Wal-Mart & the Neo-American Dream

Today’s guest post comes from Bill Sieben, one of an excellent class of students from Bethel Seminary who recently studied the intersection between faith, vocation and work.

Beginning my recent Theology of Vocation class, I struggled to determine the difference between a Theology of Vocation class vs. a Discipleship Class. What I found is that a Theology of Vocation includes an element of vocational or even societal reformation. It includes a level of discipleship that goes beyond personal interactions and begins to engage with systems and conforming them too, to be compatible with the Gospel.

One of the books we read in class was “To Serve God and Wal-Mart”. Now Wal-Mart is low hanging fruit in this conversation because it is the extreme, but the truth is that the Wal-Mart’s of the world are not simply singular entities that are reaping enormous befit off the backs of others. Wal-Mart is as much its patrons’ as it is itself, without customers Wal-Mart doesn’t exist. In my view the Wal-Mart’s of the world represent a society willing to exploit cheap labor in a distant country, cheap labor of their neighbors, and even their faith to save a buck. The problem isn’t just Sam Walton attaching himself to Christian culture like a lamprey and sucking monetary wealth out of it, the problem is the culture that told him they were fine with that.

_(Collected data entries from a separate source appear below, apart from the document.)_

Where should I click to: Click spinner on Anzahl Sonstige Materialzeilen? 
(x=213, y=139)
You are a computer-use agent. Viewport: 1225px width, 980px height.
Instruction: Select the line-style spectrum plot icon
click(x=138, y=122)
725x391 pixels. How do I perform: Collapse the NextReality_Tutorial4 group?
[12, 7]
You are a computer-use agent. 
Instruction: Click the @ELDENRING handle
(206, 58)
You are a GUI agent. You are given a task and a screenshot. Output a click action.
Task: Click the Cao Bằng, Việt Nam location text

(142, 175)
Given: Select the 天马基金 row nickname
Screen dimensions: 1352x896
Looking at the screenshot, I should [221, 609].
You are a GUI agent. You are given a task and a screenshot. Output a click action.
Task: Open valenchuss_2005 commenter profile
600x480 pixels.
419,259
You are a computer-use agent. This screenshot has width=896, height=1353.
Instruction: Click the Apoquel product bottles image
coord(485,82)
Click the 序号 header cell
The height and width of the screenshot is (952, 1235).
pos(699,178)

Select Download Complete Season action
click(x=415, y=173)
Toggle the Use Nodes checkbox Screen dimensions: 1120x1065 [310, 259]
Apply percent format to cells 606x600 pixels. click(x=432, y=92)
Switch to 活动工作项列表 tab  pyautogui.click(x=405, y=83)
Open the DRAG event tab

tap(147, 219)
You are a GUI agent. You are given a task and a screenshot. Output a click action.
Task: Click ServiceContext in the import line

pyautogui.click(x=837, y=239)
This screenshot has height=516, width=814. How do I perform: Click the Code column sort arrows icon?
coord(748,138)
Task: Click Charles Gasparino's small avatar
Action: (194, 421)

As Christians, we are living with a desire that should be different than the society around us until we change the society around us to reflect The common desire.  Because the bulk of our life is wrapped up in our vocation our desire in that vocation must be Gospel centered, eschatological and focused on the glorification of God. What that glorification looks like can be debated, but at a minimum it includes loving the Lord God with all our heart heart and with all of our soul and with all our strength and with all our mind; and then loving our neighbor as we love ourselves (Luke 10:27 & Mark 12: 30-31). It must also include acting justly, loving mercy, and walking humbly with our God (Micah 6:8).

A theology of vocation requires a reconsideration of the Neo-American Dream. Where once we wanted freedom and the pursuit of happiness, we now want stuff and endless amounts of it, and we don’t care whose freedom or happiness we have to steal to get it. We indoctrinate our youth into this telling them that the purpose of education is about earning money, not earning knowledge. The purpose of money is about buying things, not helping orphan, widow or sojourner.

Sin doesn’t keep us from loving; sin is what keeps us from loving things more than we love God. So as we enter the conversation of vocation we need have our neighbors in mind, and from the parable of the Good Samaritan we can understand our neighbor as any being which reflects the image of God. Desire will always override intellect, the only thing that changes desire is a greater desire, and this is the chink in the armor of the societal greed, this is what will move us towards God devoted vocations and empower us as we exploit sin’s weakness.

Plato taught that all people understand their place & each person should pursue “the good life” from their place in society.  Aristotle included the notion that everyone has a potentiality. For Aristotle, society exists to make it possible for individuals to reach their potentiality. I think both these philosophers bring something to the conversation. Because when I say “God devoted vocations” I’m not speaking of running a church. I’m speaking of being a church, from your place in society.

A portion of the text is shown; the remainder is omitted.